This document explains the proposed design for adding index support to Hive (http://issues.apache.org/jira/browse/HIVE-417). Indexing is a standard database technique, but with many possible variations. Rather than trying to provide a "one-size-fits-all" index implementation, the approach we are taking is to define indexing in a pluggable manner (related to Hive- StorageHandlers) and provide one concrete indexing implementation as a reference, leaving it open for contributors to plug in other indexing schemes as time goes by. No index support will be available until Hive 0.7.
This document currently only covers index creation and maintenance.
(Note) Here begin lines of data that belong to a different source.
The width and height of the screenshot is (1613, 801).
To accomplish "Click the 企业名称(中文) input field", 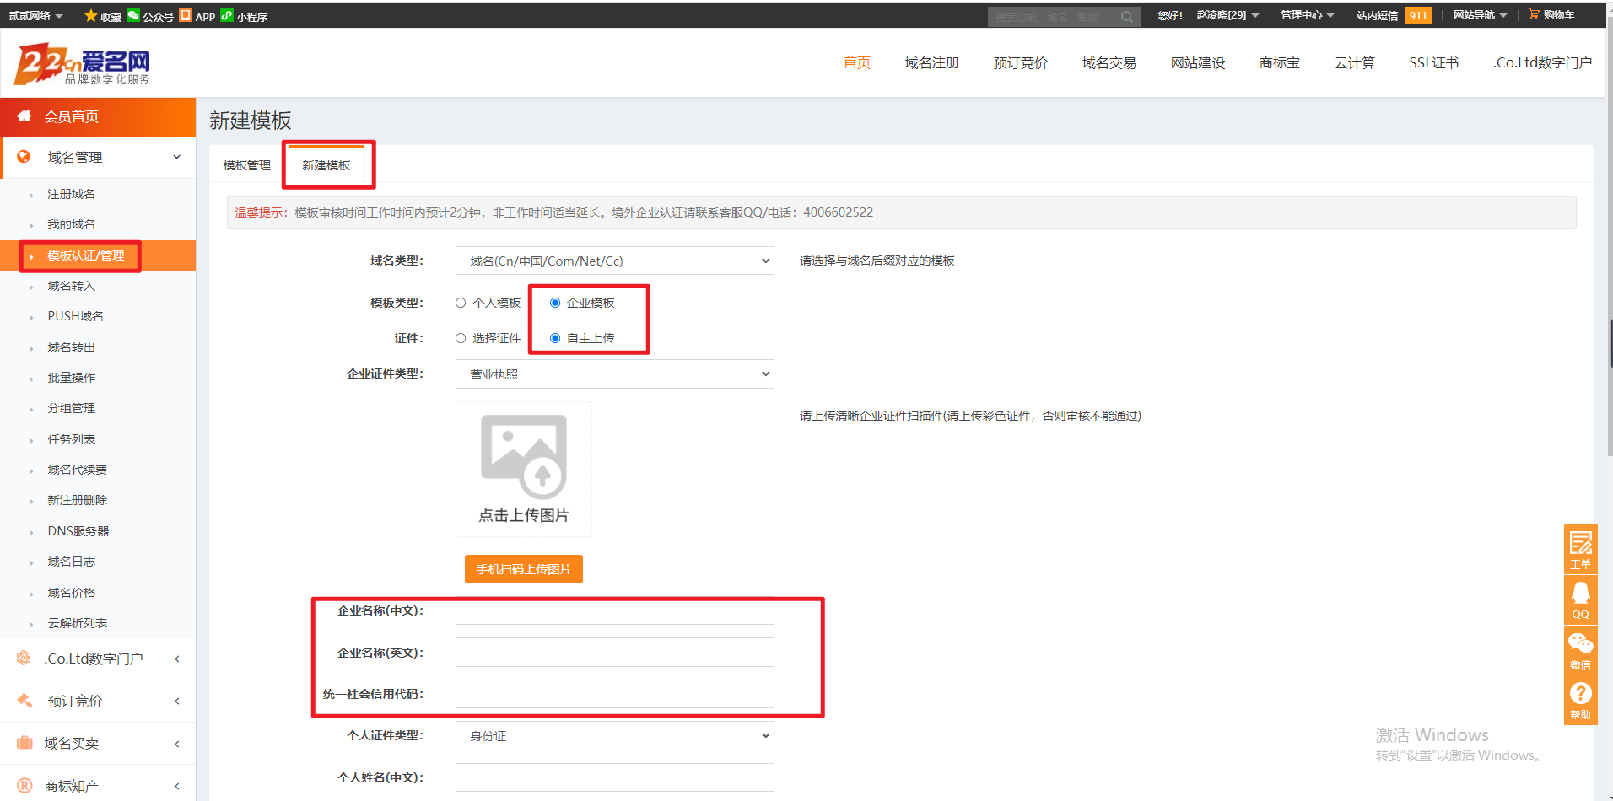I will (x=614, y=611).
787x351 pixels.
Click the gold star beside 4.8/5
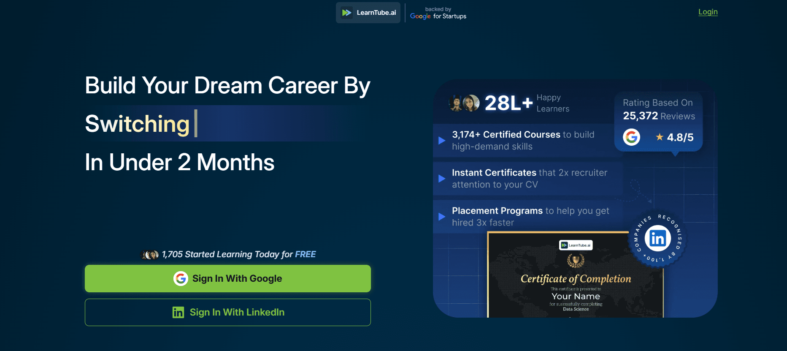(659, 137)
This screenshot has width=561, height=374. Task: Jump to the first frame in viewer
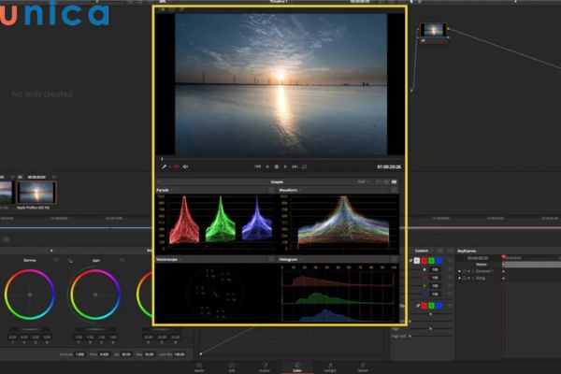pos(257,166)
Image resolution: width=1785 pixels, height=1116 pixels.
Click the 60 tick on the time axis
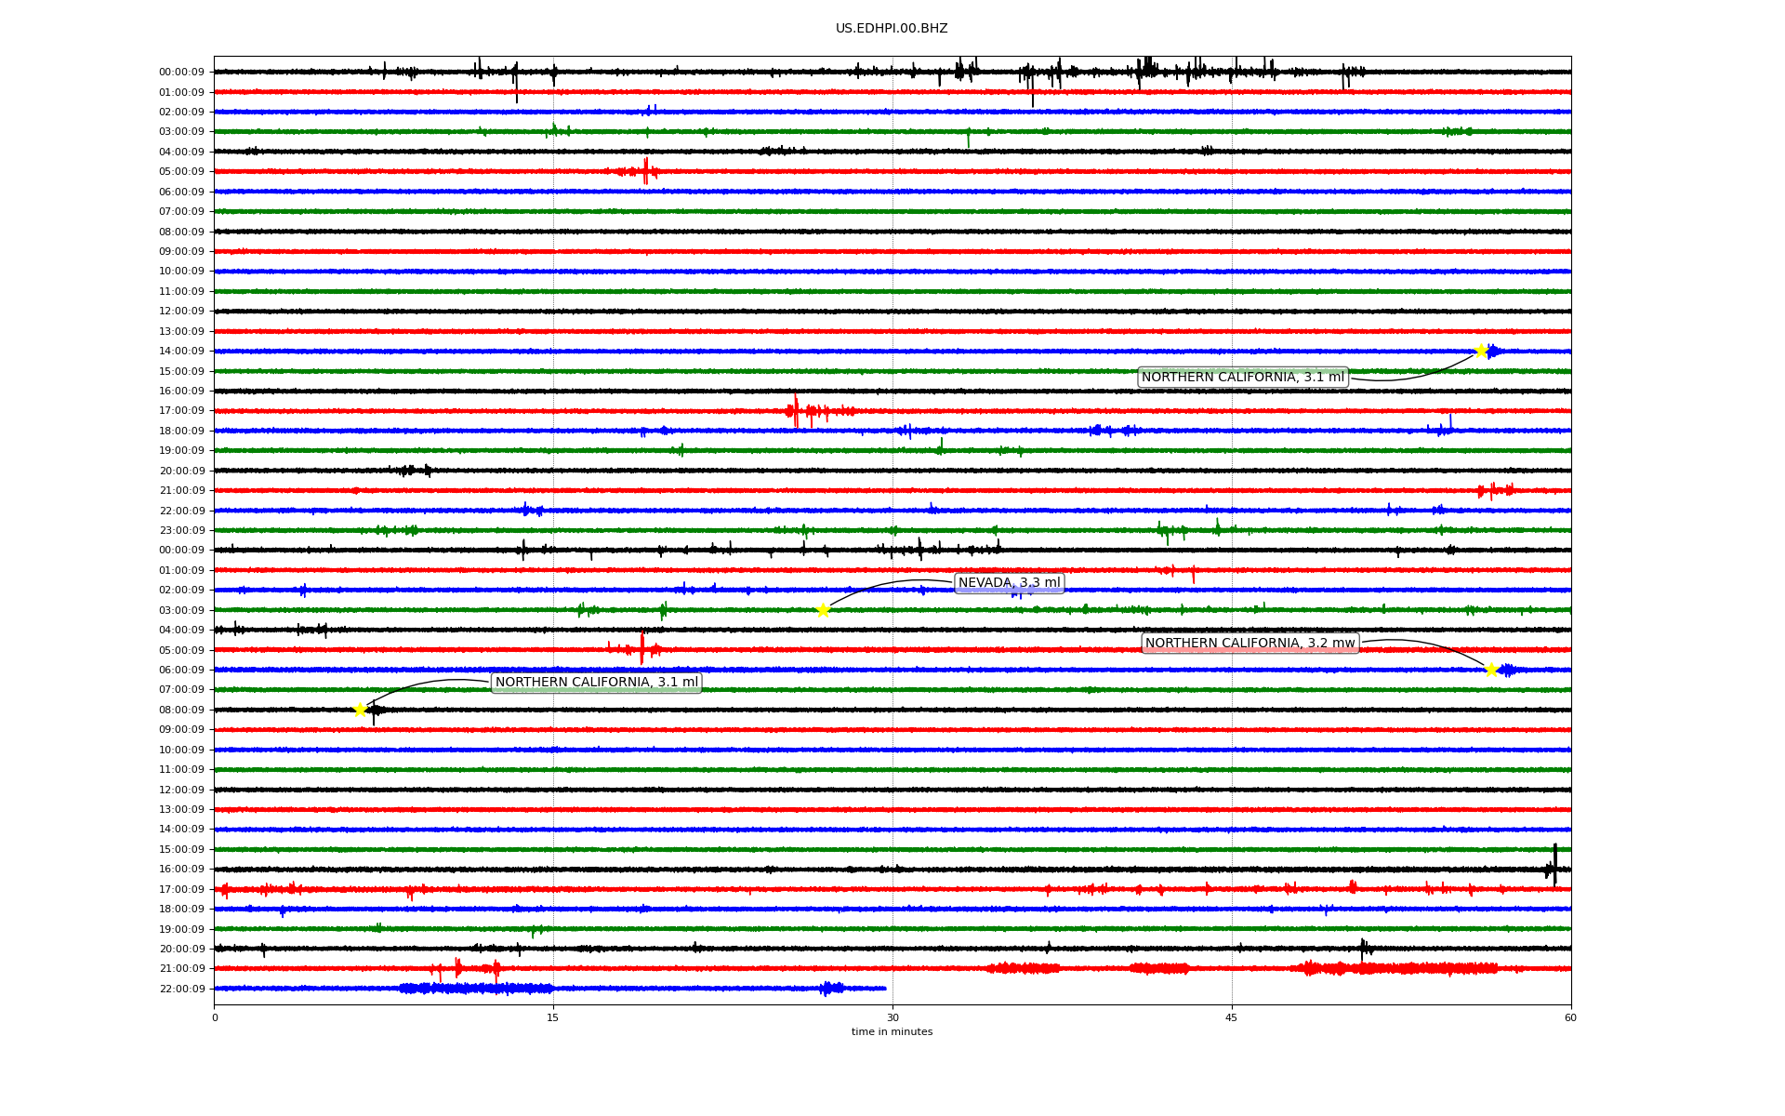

A follow-on will explain how indexes are used to optimize queries (building on Hive- FilterPushdownDev).
CREATE INDEX index_name ON TABLE base_table_name (col_name, ...) AS 'index.handler.class.name' [WITH DEFERRED REBUILD] [IDXPROPERTIES (property_name=property_value, ...)] [IN TABLE index_table_name] [PARTITIONED BY (col_name, ...)] [ [ ROW FORMAT ...] STORED AS ... | STORED BY ... ] [LOCATION hdfs_path] [TBLPROPERTIES (...)] [COMMENT "index comment"]
By default, index partitioning matches the partitioning of the base table. The PARTITIONED BY clause may be used to specify a subset of the table's partitioning columns (this column list may be empty to indicate that the index spans all partitions of the table). For example, a table may be partitioned by date+region even though the index is partitioned by date alone (each index partition spanning all regions).
If WITH DEFERRED REBUILD is specified on CREATE INDEX, then the newly created index is initially empty (regardless of whether the table contains any data). The ALTER INDEX ... REBUILD command can be used to build the index structure for all partitions or a single partition.
- specs for SHOW/DESCRIBE INDEX (HIVE-1497 (http://issues.apache.org/jira/browse/HIVE-1497))
- ALTER INDEX DROP PARTITION?
- ALTER INDEX SET IDXPROPERTIES, change tableformat, etc
- what happens when the structure of a table or partition changes after it has already been indexed
- automatic indexing as part of INSERT when WITH DEFERRED REBUILD is not specified
- prevent creation of an index on an index table?
- metastore upgrade script
- stats collection for index tables
- intersection with new Hive concurrency control feature (what locks do we take for various index operations?)